## TASK TO COMPLETE
In the data that follows, count each line holding the string "left"; answer with the number only.

[[ PROVIDED ENTRIES open ]]

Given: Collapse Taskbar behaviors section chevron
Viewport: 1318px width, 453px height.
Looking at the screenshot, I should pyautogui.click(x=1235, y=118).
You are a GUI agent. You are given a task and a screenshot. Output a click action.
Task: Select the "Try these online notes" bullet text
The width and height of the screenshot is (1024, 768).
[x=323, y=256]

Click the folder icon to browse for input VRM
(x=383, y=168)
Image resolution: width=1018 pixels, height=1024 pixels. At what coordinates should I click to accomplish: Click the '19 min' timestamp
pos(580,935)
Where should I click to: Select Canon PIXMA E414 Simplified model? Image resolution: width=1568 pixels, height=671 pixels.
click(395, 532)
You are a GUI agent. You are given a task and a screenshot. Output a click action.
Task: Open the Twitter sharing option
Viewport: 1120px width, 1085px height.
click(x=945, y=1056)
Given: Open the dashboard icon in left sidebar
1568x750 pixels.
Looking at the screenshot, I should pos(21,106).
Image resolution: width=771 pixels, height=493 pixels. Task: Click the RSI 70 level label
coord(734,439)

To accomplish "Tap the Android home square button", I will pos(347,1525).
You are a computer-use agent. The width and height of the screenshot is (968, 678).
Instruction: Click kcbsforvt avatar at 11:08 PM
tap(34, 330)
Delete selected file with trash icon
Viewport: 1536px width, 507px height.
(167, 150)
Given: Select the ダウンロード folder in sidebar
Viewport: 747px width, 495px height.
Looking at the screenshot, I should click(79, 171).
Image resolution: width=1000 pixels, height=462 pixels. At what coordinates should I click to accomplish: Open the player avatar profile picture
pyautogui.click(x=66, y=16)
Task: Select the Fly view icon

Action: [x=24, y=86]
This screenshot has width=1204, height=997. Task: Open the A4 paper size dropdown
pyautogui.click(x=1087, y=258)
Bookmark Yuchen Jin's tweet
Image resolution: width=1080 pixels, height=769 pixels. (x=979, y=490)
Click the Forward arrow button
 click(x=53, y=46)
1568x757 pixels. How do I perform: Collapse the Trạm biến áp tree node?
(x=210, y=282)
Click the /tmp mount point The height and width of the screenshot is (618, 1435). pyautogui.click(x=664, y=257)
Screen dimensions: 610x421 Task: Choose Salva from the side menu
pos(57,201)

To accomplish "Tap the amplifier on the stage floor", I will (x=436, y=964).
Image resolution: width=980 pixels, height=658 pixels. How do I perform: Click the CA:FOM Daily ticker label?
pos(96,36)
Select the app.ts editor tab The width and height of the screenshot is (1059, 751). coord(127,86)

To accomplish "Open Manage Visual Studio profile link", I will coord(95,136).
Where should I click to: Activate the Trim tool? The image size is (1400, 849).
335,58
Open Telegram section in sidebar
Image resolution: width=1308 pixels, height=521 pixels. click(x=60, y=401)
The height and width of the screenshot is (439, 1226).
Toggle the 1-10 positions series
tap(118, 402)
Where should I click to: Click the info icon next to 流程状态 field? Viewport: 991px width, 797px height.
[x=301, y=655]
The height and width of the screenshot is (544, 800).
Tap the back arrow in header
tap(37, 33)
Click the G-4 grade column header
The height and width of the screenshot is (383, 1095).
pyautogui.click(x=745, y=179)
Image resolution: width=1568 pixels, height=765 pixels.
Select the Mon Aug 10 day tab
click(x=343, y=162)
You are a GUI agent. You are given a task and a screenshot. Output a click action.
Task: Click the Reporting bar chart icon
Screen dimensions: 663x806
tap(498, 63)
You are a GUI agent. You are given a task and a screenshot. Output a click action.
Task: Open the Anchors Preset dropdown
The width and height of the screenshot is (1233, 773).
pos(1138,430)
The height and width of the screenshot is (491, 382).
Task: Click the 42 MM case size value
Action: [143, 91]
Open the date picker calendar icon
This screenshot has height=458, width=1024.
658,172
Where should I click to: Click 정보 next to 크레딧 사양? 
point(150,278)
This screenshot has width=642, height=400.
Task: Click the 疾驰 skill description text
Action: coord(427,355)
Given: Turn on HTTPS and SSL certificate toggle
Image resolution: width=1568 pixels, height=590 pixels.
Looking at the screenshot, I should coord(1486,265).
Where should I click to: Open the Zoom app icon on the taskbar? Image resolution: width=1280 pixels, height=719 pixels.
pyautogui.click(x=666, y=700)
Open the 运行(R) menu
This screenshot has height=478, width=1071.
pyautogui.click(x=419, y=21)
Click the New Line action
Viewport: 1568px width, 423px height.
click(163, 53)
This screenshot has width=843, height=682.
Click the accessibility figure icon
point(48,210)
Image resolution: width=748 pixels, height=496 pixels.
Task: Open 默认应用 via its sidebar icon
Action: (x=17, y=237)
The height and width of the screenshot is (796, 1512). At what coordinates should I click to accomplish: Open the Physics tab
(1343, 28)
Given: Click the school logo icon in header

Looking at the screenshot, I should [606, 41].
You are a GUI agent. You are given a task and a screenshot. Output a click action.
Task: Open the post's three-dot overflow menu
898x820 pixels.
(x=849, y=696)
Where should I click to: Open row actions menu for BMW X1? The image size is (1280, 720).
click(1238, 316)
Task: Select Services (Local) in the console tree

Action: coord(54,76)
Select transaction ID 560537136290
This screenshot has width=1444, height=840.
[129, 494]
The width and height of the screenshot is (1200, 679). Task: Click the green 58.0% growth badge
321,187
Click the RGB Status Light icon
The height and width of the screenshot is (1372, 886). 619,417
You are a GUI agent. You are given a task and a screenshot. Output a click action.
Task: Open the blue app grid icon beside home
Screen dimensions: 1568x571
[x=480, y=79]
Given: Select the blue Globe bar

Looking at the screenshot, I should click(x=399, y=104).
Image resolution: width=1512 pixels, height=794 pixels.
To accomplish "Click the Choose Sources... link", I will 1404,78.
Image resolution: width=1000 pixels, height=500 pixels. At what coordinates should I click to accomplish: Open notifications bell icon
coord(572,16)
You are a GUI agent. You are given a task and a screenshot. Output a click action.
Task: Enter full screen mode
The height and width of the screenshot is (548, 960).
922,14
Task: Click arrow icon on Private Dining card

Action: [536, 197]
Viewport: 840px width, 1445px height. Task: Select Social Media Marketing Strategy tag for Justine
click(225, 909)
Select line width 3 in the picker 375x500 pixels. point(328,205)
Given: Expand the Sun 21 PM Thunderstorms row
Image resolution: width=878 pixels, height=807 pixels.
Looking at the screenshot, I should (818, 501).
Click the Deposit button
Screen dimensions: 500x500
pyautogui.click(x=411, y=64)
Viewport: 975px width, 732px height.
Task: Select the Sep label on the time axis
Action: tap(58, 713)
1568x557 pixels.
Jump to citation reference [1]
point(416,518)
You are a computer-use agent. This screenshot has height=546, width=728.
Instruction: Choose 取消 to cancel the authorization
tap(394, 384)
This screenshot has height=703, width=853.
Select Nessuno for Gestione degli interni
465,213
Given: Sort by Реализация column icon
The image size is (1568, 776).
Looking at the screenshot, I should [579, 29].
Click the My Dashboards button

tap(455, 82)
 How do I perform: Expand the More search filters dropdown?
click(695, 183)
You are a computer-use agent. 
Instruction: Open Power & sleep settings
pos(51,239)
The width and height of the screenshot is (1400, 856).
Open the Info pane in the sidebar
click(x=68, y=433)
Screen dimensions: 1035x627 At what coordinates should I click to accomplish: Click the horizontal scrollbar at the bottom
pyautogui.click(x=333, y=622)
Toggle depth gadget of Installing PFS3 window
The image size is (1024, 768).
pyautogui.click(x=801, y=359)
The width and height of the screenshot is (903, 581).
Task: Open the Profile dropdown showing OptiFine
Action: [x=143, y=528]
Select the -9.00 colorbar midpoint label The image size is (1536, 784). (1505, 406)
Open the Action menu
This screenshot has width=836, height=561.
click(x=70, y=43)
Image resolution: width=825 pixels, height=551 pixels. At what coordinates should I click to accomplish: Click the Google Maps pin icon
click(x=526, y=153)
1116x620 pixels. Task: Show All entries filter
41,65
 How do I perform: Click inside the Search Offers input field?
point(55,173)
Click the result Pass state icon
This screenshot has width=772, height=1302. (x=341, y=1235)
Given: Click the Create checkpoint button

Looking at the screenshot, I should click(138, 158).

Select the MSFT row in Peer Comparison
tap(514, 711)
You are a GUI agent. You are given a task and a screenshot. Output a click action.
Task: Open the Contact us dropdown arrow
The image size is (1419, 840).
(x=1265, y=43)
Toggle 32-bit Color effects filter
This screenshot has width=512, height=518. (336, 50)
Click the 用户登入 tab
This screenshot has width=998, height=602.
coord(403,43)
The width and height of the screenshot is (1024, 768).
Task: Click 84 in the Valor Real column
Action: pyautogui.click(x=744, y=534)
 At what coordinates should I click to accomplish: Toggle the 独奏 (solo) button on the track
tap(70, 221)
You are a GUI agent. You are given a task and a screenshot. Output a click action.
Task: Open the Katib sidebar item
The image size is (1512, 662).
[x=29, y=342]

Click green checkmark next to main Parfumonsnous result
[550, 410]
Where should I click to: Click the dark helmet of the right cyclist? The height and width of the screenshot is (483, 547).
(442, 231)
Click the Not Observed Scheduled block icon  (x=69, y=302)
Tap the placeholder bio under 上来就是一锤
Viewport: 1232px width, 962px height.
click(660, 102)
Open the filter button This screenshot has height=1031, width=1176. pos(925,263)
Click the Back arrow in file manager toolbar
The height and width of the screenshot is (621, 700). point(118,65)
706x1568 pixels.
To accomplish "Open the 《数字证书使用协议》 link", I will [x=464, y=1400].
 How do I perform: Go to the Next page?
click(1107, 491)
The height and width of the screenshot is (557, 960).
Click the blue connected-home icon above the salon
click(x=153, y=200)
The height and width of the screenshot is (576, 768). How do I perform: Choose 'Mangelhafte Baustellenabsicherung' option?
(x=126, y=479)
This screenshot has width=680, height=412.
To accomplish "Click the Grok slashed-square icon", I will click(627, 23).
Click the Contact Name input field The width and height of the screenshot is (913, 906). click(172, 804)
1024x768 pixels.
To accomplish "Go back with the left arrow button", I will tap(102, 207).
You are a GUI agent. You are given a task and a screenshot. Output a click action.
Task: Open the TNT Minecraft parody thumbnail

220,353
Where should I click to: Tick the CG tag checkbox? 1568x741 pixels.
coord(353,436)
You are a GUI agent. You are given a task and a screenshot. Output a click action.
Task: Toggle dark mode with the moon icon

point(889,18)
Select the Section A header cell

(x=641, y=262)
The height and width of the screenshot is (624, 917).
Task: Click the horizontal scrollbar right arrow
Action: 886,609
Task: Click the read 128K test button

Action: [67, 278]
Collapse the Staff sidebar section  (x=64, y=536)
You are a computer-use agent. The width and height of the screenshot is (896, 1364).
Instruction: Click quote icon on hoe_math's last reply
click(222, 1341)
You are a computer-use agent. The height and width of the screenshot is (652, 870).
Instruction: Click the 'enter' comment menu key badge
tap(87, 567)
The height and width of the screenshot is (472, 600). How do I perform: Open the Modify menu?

[[ PROVIDED ENTRIES closed ]]

## PROBLEM SOLUTION
2